PAGE EXTRACT ▸
┌────────
The Commonwealth Heads of Government Meeting decision at the weekend not to even mention Swaziland looks more ridiculous than ever with the news on Monday (31 October) that the Royal Swazi Police have even stopped workers holding a prayer meeting, in clear contravention of freedom of assembly.

Trade unions SFTU (Swaziland's main union confederation) and teachers' union SNAT planned protest actions this week about the continuing lack of democracy in Africa's last feudal monarchy. But a court order granted on Saturday (29 October) meant that the protest was banned. Instead, unions decided to hold a prayer meeting 'for the problems that have engulfed this country' including the highest HIV-AIDS rate in the world and, remarkably in the week that the planet's human inhabitants hit 7bn, a falling population. The prayer meeting would have laid the ground for the submission of petitions the next day to the High Court and the Ministry of Labour.
└────────
STATED GOAL ▸ Summarize the passage on Swaziland in two sentences. Rely solely on the text above.

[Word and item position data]
┌────────
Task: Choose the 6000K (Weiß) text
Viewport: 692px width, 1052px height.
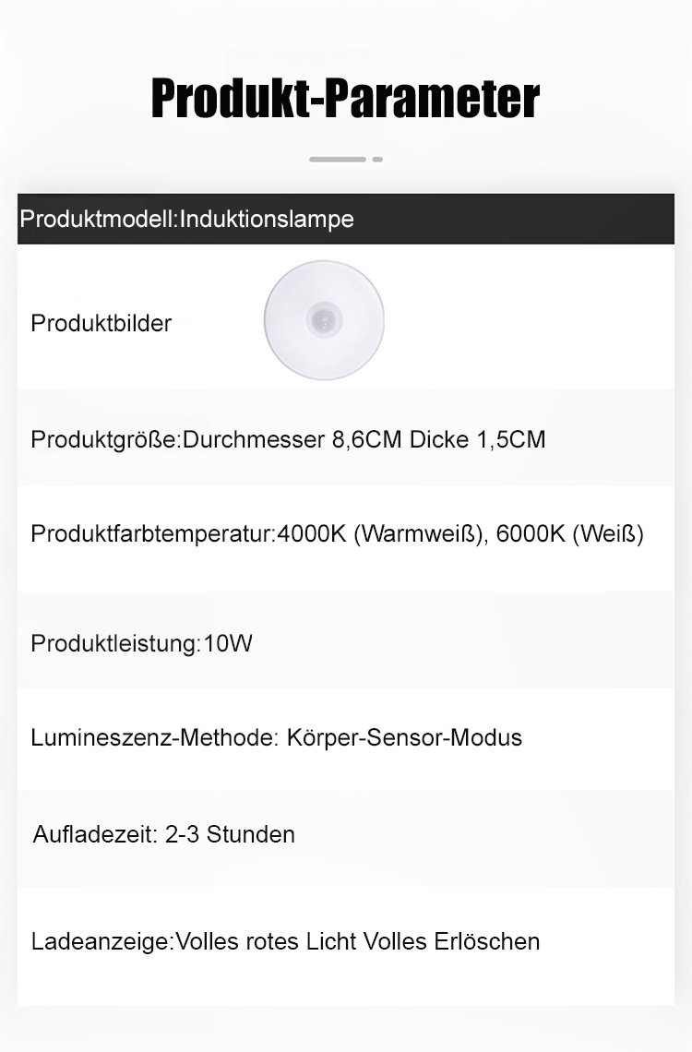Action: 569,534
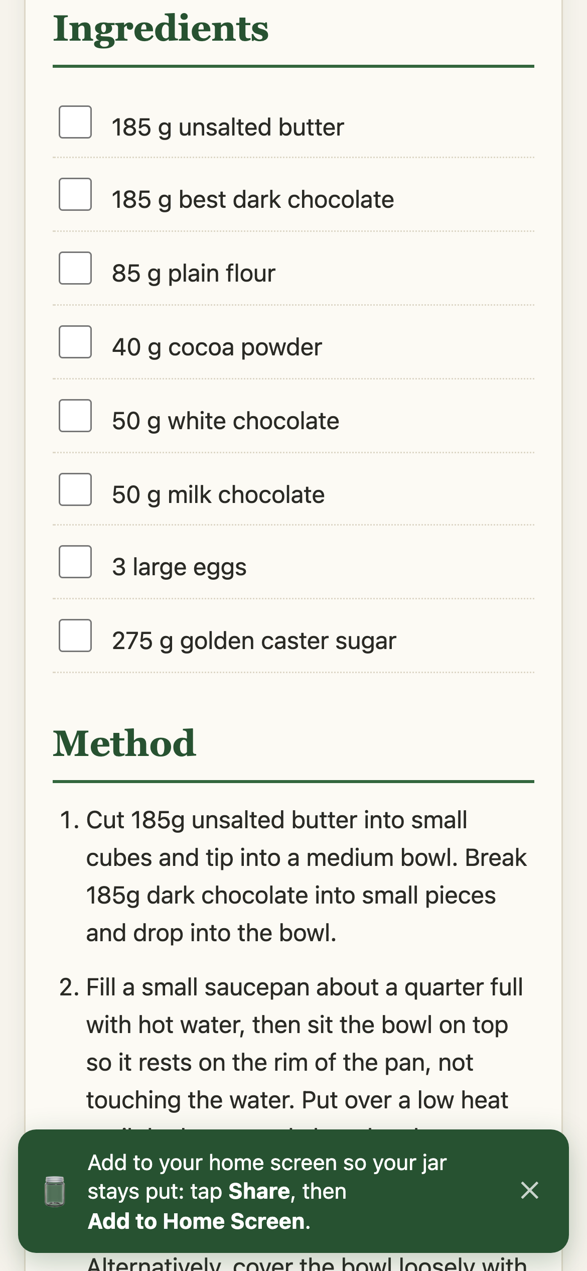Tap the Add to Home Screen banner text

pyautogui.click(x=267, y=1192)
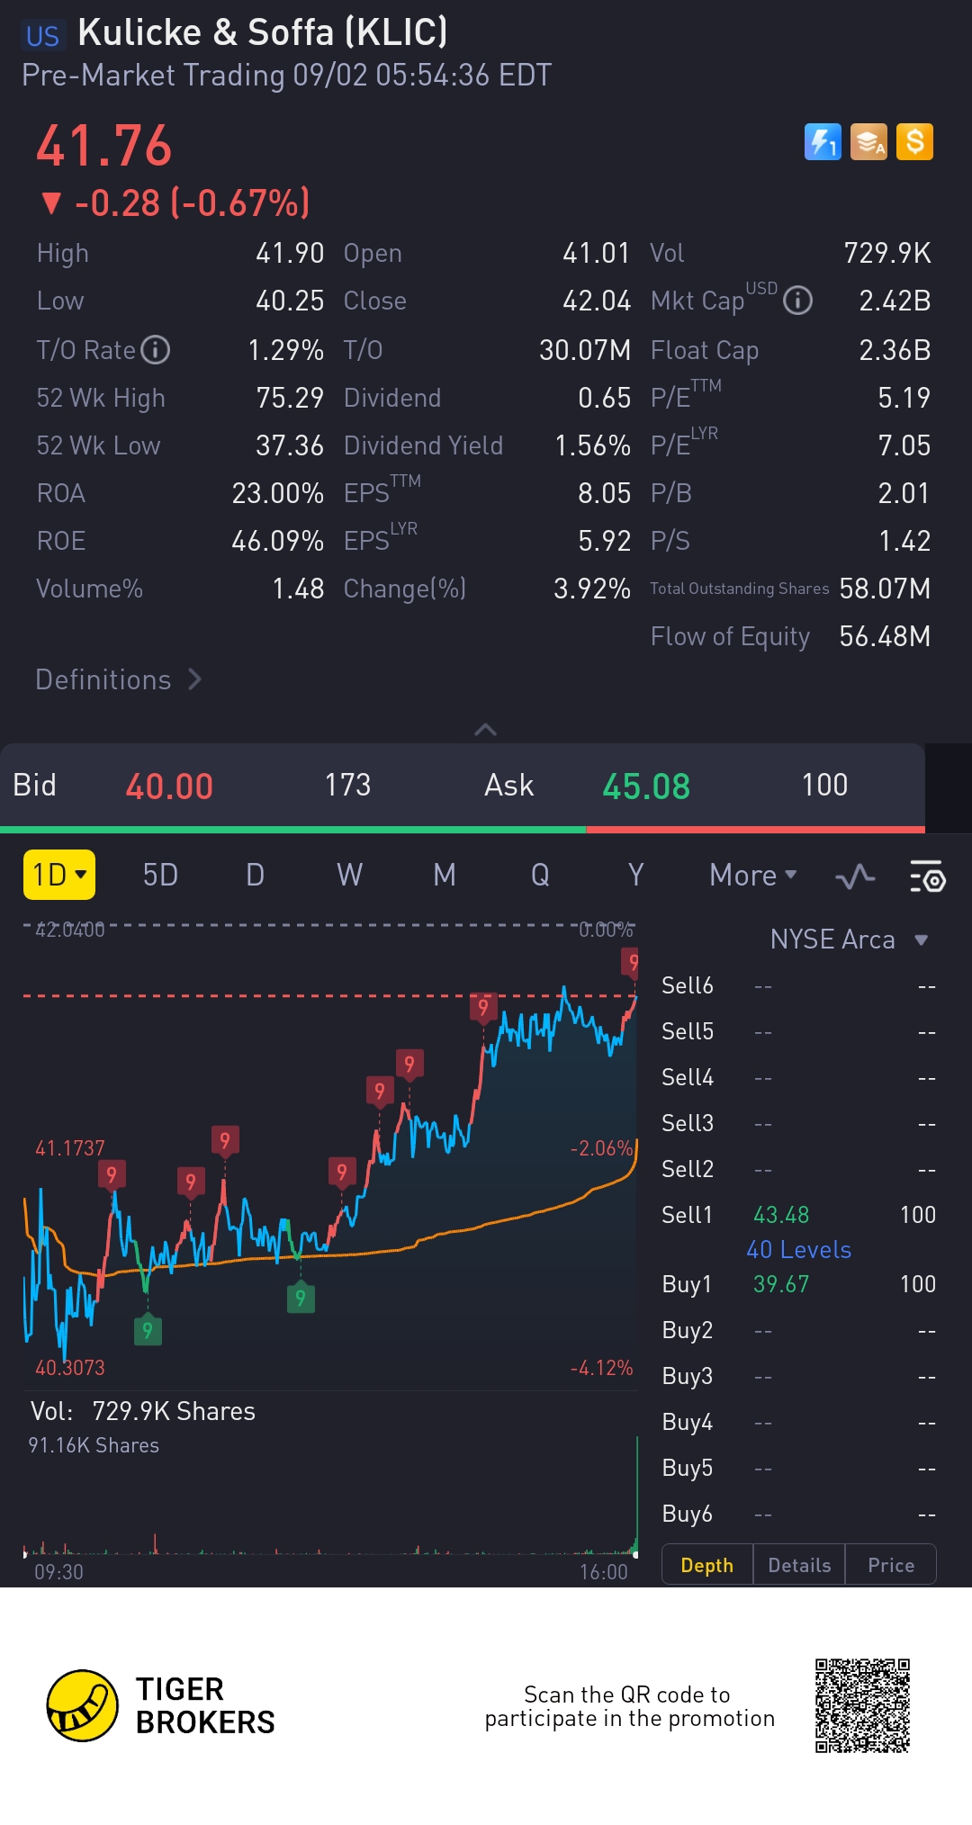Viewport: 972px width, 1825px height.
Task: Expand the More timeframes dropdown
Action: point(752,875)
└────────
RESPONSE TO THE EXERCISE ▸ The Commonwealth Heads of Government Meeting's weekend decision not to mention Swaziland looks more ridiculous given news on 31 October that the Royal Swazi Police stopped workers from holding a prayer meeting, in contravention of freedom of assembly. After a court order on 29 October banned the protest that the unions SFTU and SNAT had planned over the lack of democracy, the unions chose to hold a prayer meeting instead, which would have laid the ground for petitions to the High Court and the Ministry of Labour the next day.